My particular concern, as a technical communicator, is with the way that representations of location make assumptions about how people reason with or rationalize location-sensitive activities, especially those that require the coordination of different sources of information and, through that, the coordination of groups of people. If we can think about location as information, with immutable, mobile, combinable, and coordinative properties, we can begin to think of ways that studies of use can influence the construction of those representations, so that the immutability of information about location does not become a hindrance to use. Thinking of alternatives will require us to consider more closely how location matters for responding to messages within mobile contexts. It will require closer consideration of the discursive activities in which mobile users engage. It will require us to consider how location is transformed into information that can be adequately captured in a mobile interface.
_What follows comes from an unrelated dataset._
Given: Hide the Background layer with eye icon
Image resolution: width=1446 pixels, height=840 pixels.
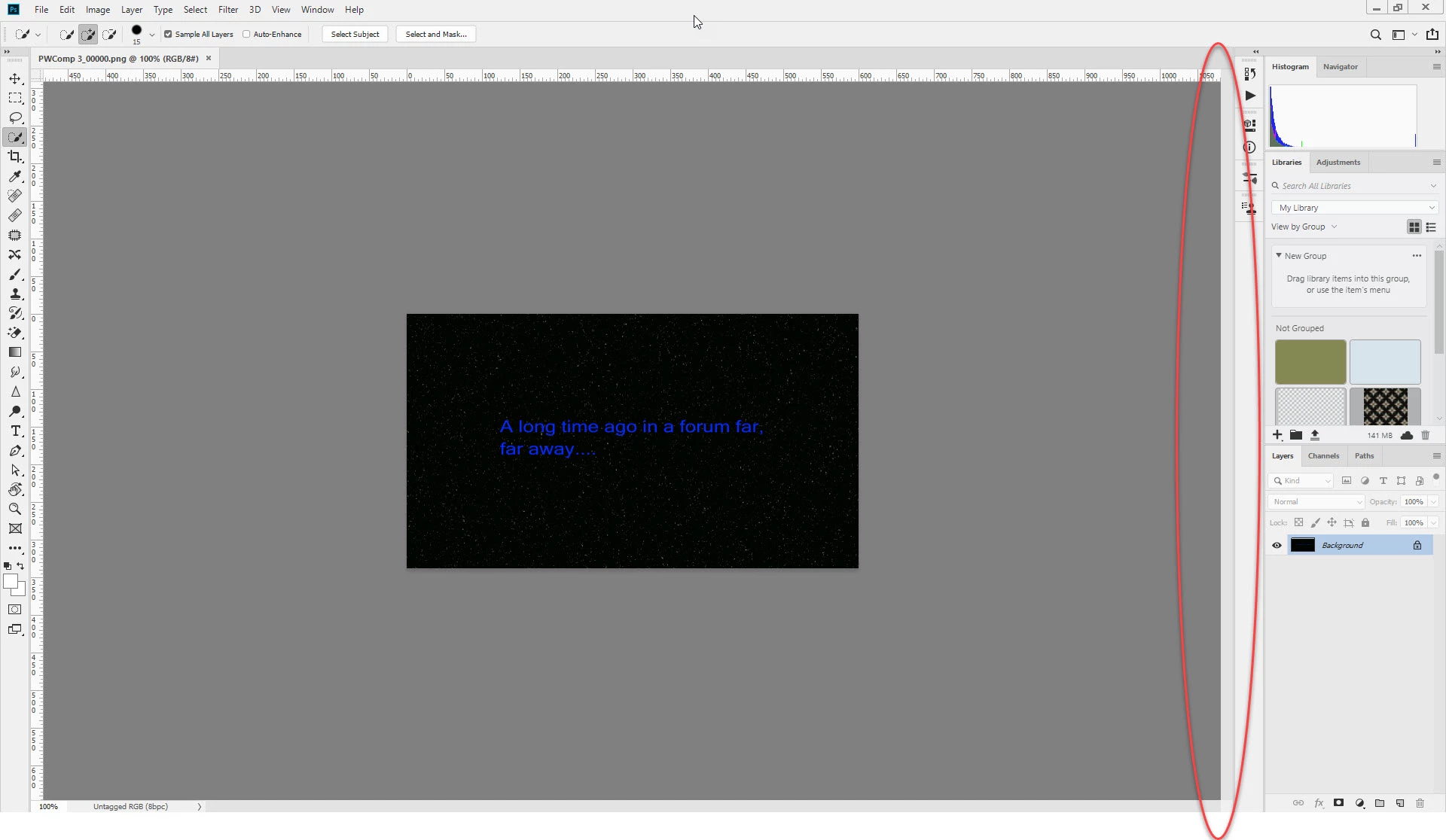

How can locations be made to represent time-based information? How can locations better capture the perspective of being "in" a location and the ways that being so located holds meaning? Accomplishing these tasks may require reconceptualizing locations in network terms, as linked-together bits of compatible information that are heterogeneous and separate but that serve a rhetorical purpose when combined in a moment of mobile rhetorical exigence. These are questions that we, in writing studies, are uniquely qualified to investigate, and this article is intended as a step in that direction.
Notes
1 My intent is not to resolve conflicts in the literature about place and space, for that discussion is too rich and sprawling to treat adequately here. Instead, I will take a stance and draw on common aspects of some definitions of place and space, namely that places are ordered, official, and planned. They are sites of power, authority, and strategy. Spaces are not so much physical as they are traces of practices enacted in a place, whether in accord with the strictures of place or against them. Relating these terms to rhetorical activity leads me to think of locations as being places in that they are operationalized as ordered, conventional contexts for the uptake of messages but also as spaces where routine uptake or rhetorical action is possible but potentially destabilized by our desire to be mobile and to take up messages in subversive or unexpected ways. The conflict I aim to point out is that mobile applications want to operationalize locations as places but our mobility results in spatial practices that may chafe against the mono-vocal presentations of location as a place.